If only I could remember what that reason was.
I listen for a few moments to my father’s feet pounding steadily on the treadmill downstairs. I think of Dax as he’d looked when he came to tow my car, lifting the hood of my VW, tattooed arms flexing, the way he’d smiled that devilish smile at me through a jawline coated with rich dark stubble.
Despite having nothing in common, there was something we always had an abundance of: Chemistry. I used to think of us as two magnets with opposite charge—impossible to keep apart.
It’s clear he’s no longer that same boy who used to drive me crazy by saying left and going right, who used to kiss me silly under the tree outside the house when I’d meet him out there.

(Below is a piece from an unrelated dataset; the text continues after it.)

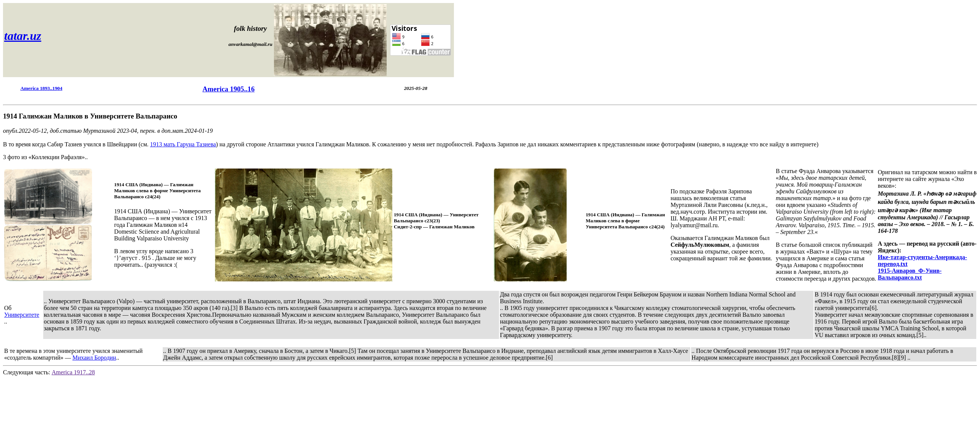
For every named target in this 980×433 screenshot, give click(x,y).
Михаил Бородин (94, 358)
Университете (22, 315)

No, he’s probably a lot more dangerous than that now, judging by his manly looks and the subtle changes I sense in his confidence and attitude.
But I guess I could use a little danger right now. “Okay,” I say.
Chapter 5
It’s dark by the time Dax comes around to pick me up.
I’m dressed in cut-off shorts to show off my legs, my best feature by far. He used to caress my thigh and tell me how soft and silky smooth my skin was.
The feeling was beyond delicious.
And although I realize that I’m sliding down a very steep hill now, I can’t help it—I want to look good for him.
My mother’s sleeping and my father is still running downstairs, so I easily slip out the front door. Dax’s waiting next to the car, and in the darkness, I can see him faintly illuminated by the porch light from our house.
He’s almost otherworldly in his chiseled strength, and from a distance, I can truly see just how gorgeous he is. Sometimes with Dax, I used to feel so connected to him and so familiar that I was able to forget how absolutely devastating he was in the looks department.
So truly out of my league.
But now, with the passage of so much time and the way he’s filled out in all the right places, I’m back to being just stunned. Does he even realize that he has the looks and charisma to make a million in Hollywood if he so desires?